* [Exercise instructions]
Starting with the line containing "This screenshot has width=620, height=482." and going on through the line containing "will tap(235, 110).", write out those lines of the material below again, replacing "accomplish" with "carry out" and leaving everything else unchanged.

──────────────────────────────

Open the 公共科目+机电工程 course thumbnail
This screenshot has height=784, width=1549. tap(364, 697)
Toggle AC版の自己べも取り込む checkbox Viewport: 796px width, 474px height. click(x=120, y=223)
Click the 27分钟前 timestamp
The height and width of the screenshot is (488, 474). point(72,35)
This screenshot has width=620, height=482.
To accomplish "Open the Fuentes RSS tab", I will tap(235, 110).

──────────────────────────────

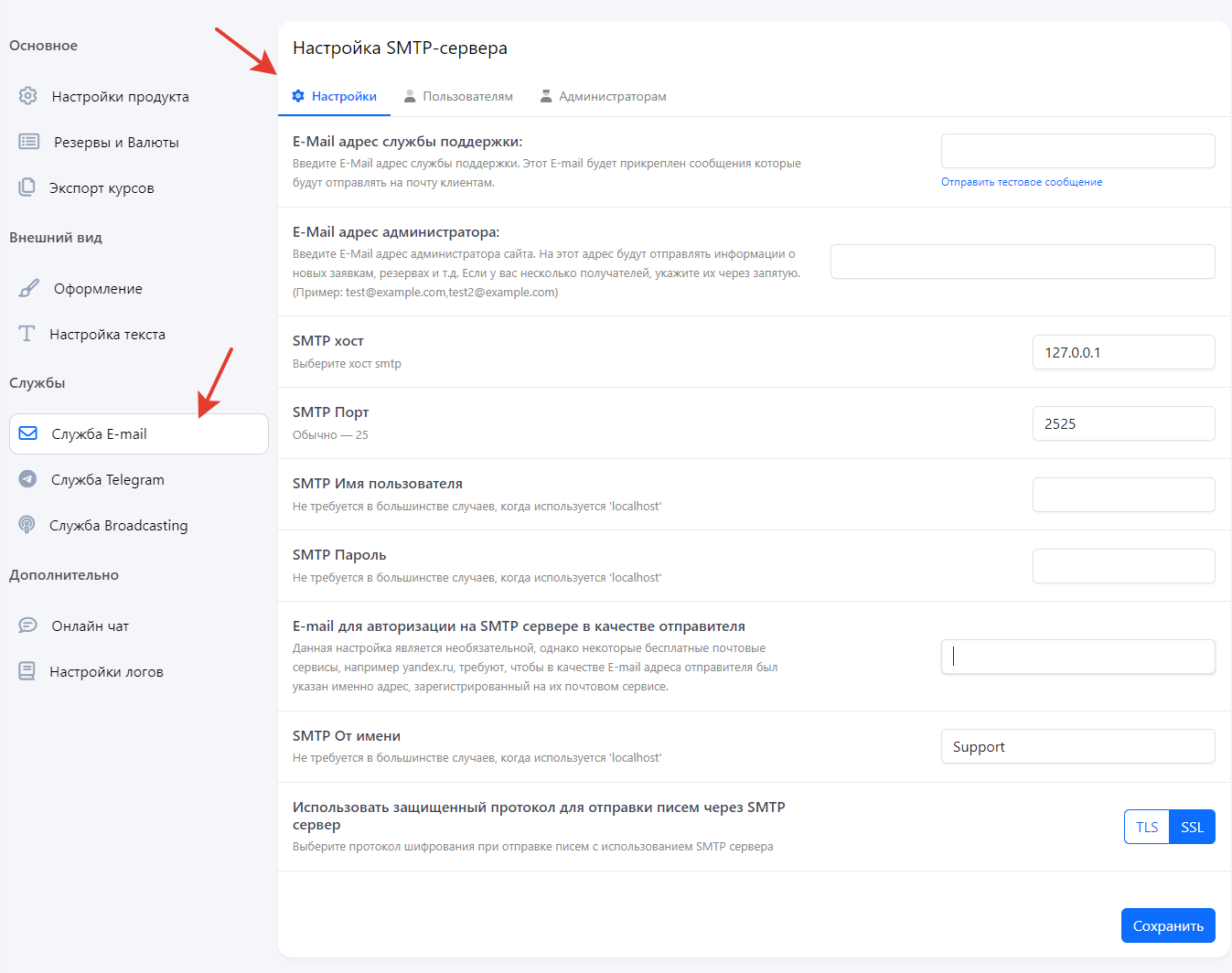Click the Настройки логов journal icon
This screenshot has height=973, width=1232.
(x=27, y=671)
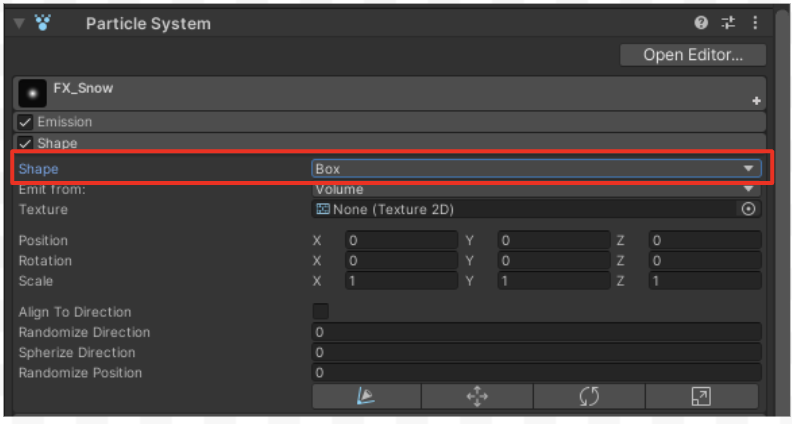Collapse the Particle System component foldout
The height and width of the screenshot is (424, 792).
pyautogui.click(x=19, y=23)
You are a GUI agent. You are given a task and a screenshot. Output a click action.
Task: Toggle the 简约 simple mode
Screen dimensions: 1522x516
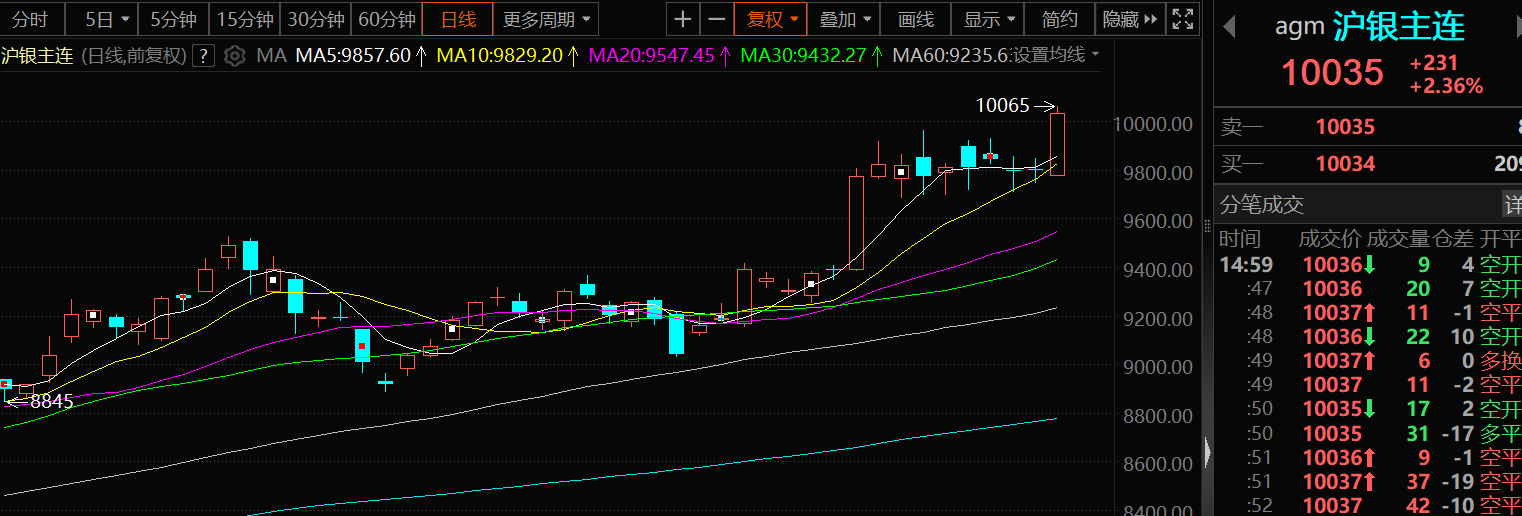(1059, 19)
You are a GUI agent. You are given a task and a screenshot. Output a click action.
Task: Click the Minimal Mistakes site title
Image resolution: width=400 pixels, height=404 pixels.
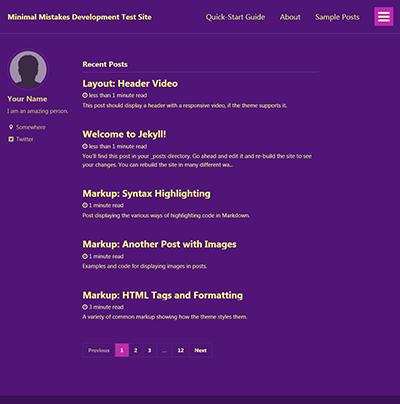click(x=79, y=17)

──────────────────────────────

* [Exercise solution]
This screenshot has width=620, height=482.
To carry out "Open the Fuentes RSS tab", I will tap(235, 110).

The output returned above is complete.